@ianbetteridge @pluralistic “the bigger problem is that Google no longer feels complete. I used to be able to weed out the junk by writing more specific queries. Now, such queries—as well as searches for phrases that I know exist on the Web—commonly turn up nothing.” right on.
@interfluidity @ianbetteridge @pluralistic
I noticed four or five years ago that Google was no longer a "search engine" https://blog.bierfaristo.com/content/bit-rot-and-search-engines
@stevendbrewer @interfluidity @ianbetteridge @pluralistic Twenty years ago, I used Google to identify the members of the wealthy country club that was blocking construction of a light rail line on a public right of way that runs through its golf course. Most useful source was scores of amateur golf tournaments that identified players by country club. Google doesn't find you anything remotely like that any more.
@BenRossTransit @stevendbrewer @interfluidity @ianbetteridge @pluralistic That is an amazing story and very on point. Thank you.

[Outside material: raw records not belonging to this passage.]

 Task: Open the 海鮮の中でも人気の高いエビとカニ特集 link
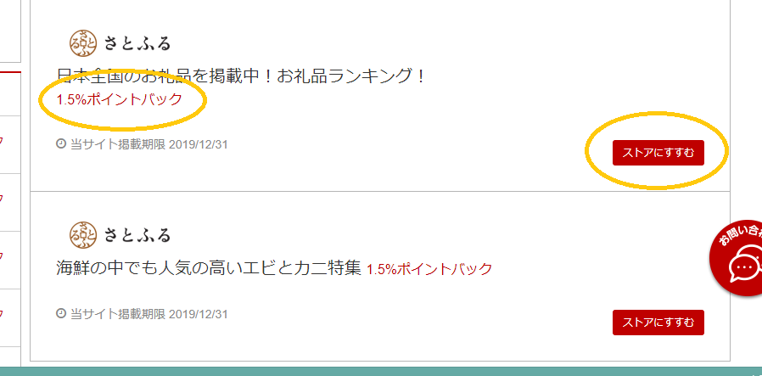(x=208, y=267)
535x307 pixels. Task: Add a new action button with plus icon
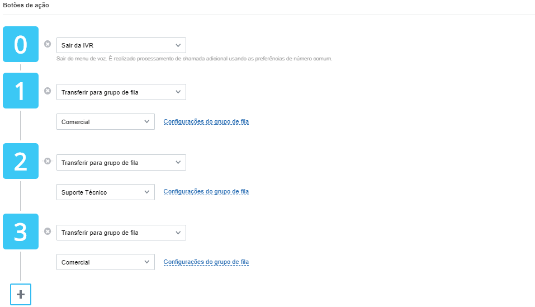click(21, 294)
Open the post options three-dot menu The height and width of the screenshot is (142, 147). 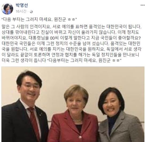point(142,5)
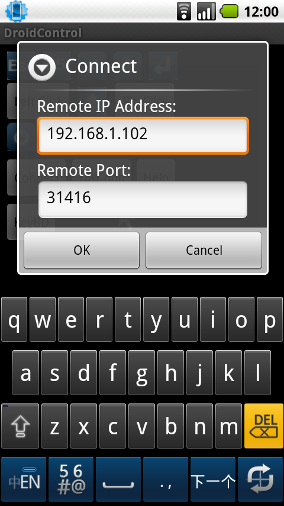Tap the signal strength bars icon
The width and height of the screenshot is (284, 506).
[206, 11]

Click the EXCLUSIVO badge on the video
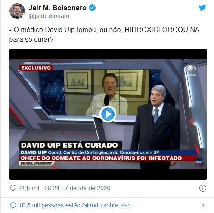36,68
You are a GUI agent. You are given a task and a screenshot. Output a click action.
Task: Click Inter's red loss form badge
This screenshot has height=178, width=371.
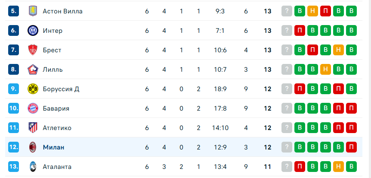pos(300,31)
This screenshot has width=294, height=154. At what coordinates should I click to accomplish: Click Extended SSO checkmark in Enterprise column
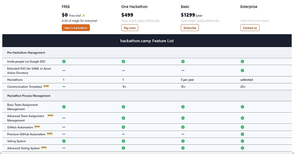point(242,71)
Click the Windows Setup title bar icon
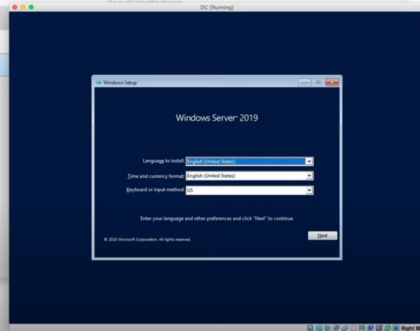Screen dimensions: 420x331 coord(98,82)
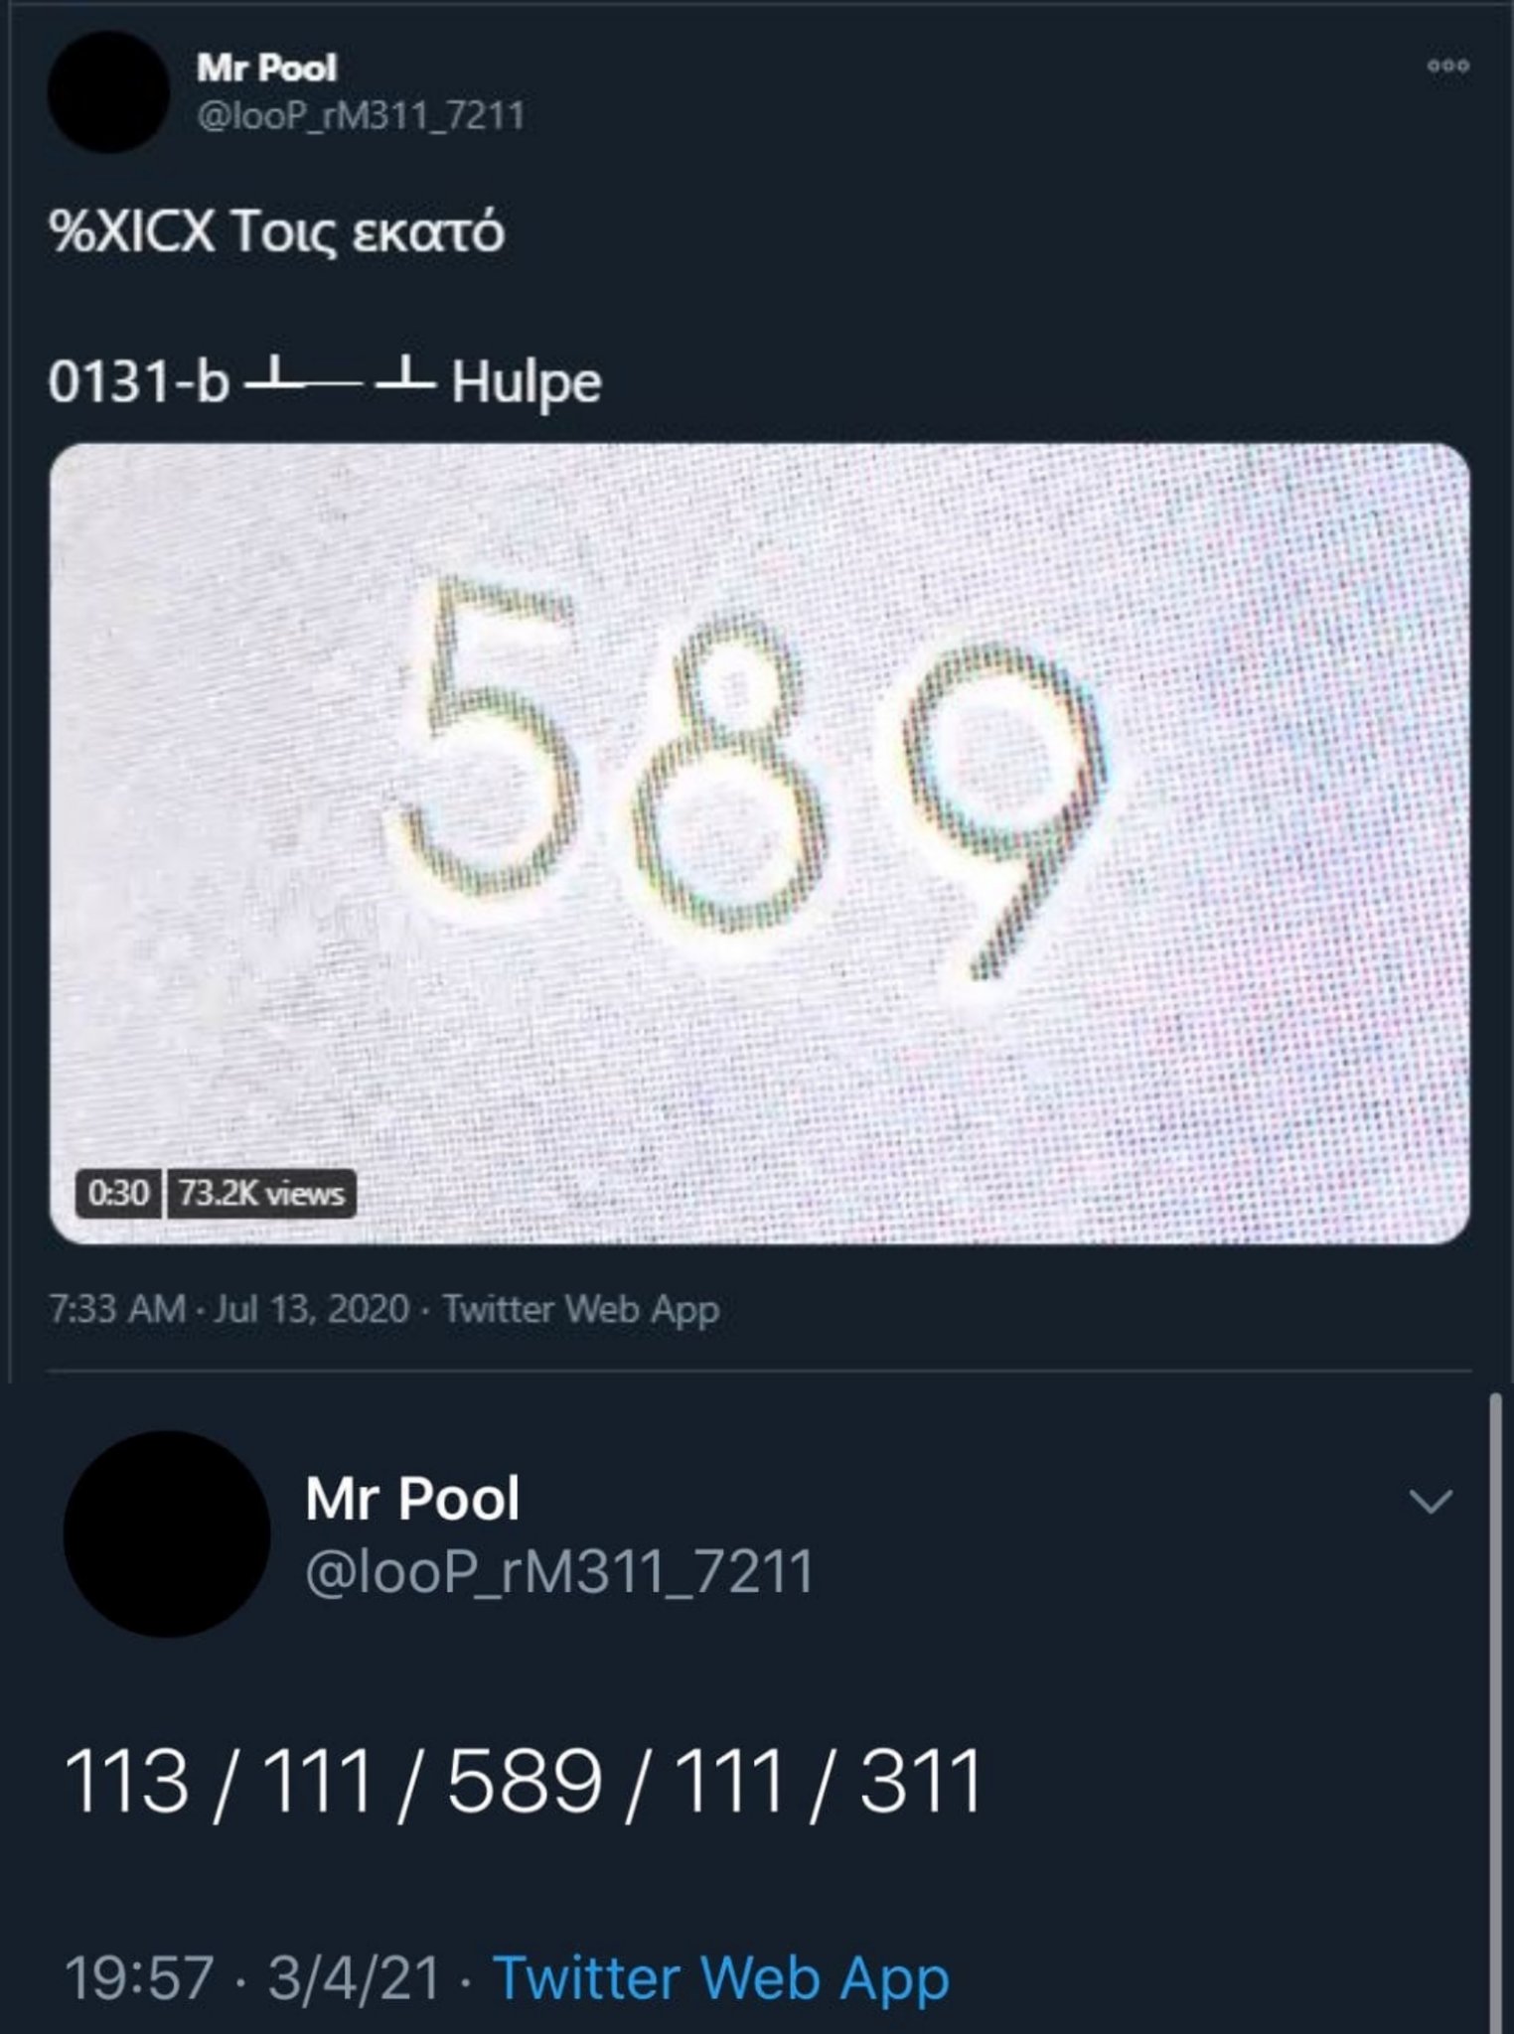Screen dimensions: 1514x2034
Task: Play the 589 video thumbnail
Action: click(x=759, y=843)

@GerardMacDonell @stevendbrewer @interfluidity @ianbetteridge @pluralistic There's more to this story. I then looked up these people's campaign contributions and found a lot of them giving the same amount to the same anti-rail candidate the same day. Added the others who made that contributions to my list. Then googled the individuals. 1/2
@GerardMacDonell @stevendbrewer @interfluidity @ianbetteridge @pluralistic For one guy, the 5th or 6th snippet was "[Name] conspired with the leader of a criminal organization..." I said to myself, what conspiracy blog is this, but I need to check. Made sure my anti-virus was on & clicked. Took me to website of DC Bar Association discipline committee, which confirmed his suspension from the bar owing to the large number of widows & orphans who'd lost their life savings from his crimes. 2/2
@BenRossTransit @stevendbrewer @interfluidity @ianbetteridge @pluralistic I guess the point is you would now be directed to 10 sponsored sites, eh?
@stevendbrewer @interfluidity @ianbetteridge @pluralistic YESSSS. Well put. My results from Google have never been worse.
@stevendbrewer
I noticed this direction after the destruction of proper queries in 2012.
Following 2016, it's become increasingly useful to find only what's NOT easily found elsewhere such as on forums...
@thibi @stevendbrewer @interfluidity @ianbetteridge @pluralistic just like I need to know what happened in my city. Check the local subreddit first now...
@interfluidity @ianbetteridge @pluralistic I wonder if there’s any real or good alternatives out there. Bing has its own issues, and DuckDuckGo has been used by those who push conspiracy theories to justify their warped beliefs and claims.
@eonity @ianbetteridge @pluralistic my understanding is there’s really only google and bing (maybe soon apple search will break from its “siri” ghetto). i think (could be mistaken!) duck duck, neeva, etc mostly outsource core indexing to bing, so what bing doesn’t see or refuses to surface to those sites will be omitted.
To be fair, Google seems to have fixed the problem I was complaining about.
@interfluidity
So it's not just me, then.
I had analogous experience back when Google took over the search market. With e.g. AltaVista I could get really narrow results using boolean queries & find answers really fast. With Google I'd get tens of thousands of results, & spend hours looking for the one thing I needed.
(I taught internet literacy in '96 & 'more results is not necessarily better' was always a challenge.)